*What the task asks:*
Can you copy every one of the entries below, line by line, without changing a single character?

*Provided data:*
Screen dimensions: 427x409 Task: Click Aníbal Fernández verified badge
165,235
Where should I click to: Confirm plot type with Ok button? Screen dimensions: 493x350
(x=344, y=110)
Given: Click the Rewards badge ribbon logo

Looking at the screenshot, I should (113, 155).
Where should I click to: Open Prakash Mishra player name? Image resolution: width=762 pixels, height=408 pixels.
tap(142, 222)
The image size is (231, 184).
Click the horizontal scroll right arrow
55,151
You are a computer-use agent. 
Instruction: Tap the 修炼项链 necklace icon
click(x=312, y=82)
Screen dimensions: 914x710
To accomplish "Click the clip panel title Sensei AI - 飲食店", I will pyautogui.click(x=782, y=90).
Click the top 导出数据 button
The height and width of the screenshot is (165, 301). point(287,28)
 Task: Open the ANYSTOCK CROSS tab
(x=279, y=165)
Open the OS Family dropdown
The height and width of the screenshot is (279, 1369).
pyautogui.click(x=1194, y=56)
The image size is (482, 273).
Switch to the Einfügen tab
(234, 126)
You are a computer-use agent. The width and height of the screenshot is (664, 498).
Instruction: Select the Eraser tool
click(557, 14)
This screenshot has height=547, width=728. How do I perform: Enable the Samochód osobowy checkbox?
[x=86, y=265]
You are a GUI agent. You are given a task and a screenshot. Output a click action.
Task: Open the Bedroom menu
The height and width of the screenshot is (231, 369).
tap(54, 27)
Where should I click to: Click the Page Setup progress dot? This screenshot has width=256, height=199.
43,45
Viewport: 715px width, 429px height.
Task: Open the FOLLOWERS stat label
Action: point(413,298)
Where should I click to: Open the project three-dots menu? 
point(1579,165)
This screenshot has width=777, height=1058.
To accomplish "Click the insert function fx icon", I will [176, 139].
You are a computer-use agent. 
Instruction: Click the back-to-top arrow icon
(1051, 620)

*The answer:*
Screen dimensions: 427x409 Task: Click Aníbal Fernández verified badge
165,235
Where should I click to: Confirm plot type with Ok button? Screen dimensions: 493x350
(x=344, y=110)
Given: Click the Rewards badge ribbon logo

Looking at the screenshot, I should (113, 155).
Where should I click to: Open Prakash Mishra player name? Image resolution: width=762 pixels, height=408 pixels.
tap(142, 222)
The image size is (231, 184).
Click the horizontal scroll right arrow
55,151
You are a computer-use agent. 
Instruction: Tap the 修炼项链 necklace icon
click(x=312, y=82)
Screen dimensions: 914x710
To accomplish "Click the clip panel title Sensei AI - 飲食店", I will pyautogui.click(x=782, y=90).
Click the top 导出数据 button
The height and width of the screenshot is (165, 301). point(287,28)
 Task: Open the ANYSTOCK CROSS tab
(x=279, y=165)
Open the OS Family dropdown
The height and width of the screenshot is (279, 1369).
pyautogui.click(x=1194, y=56)
The image size is (482, 273).
Switch to the Einfügen tab
(234, 126)
You are a computer-use agent. The width and height of the screenshot is (664, 498).
Instruction: Select the Eraser tool
click(557, 14)
This screenshot has height=547, width=728. How do I perform: Enable the Samochód osobowy checkbox?
[x=86, y=265]
You are a GUI agent. You are given a task and a screenshot. Output a click action.
Task: Open the Bedroom menu
The height and width of the screenshot is (231, 369).
tap(54, 27)
Where should I click to: Click the Page Setup progress dot? This screenshot has width=256, height=199.
43,45
Viewport: 715px width, 429px height.
Task: Open the FOLLOWERS stat label
Action: point(413,298)
Where should I click to: Open the project three-dots menu? 
point(1579,165)
This screenshot has width=777, height=1058.
To accomplish "Click the insert function fx icon", I will [176, 139].
You are a computer-use agent. 
Instruction: Click the back-to-top arrow icon
(1051, 620)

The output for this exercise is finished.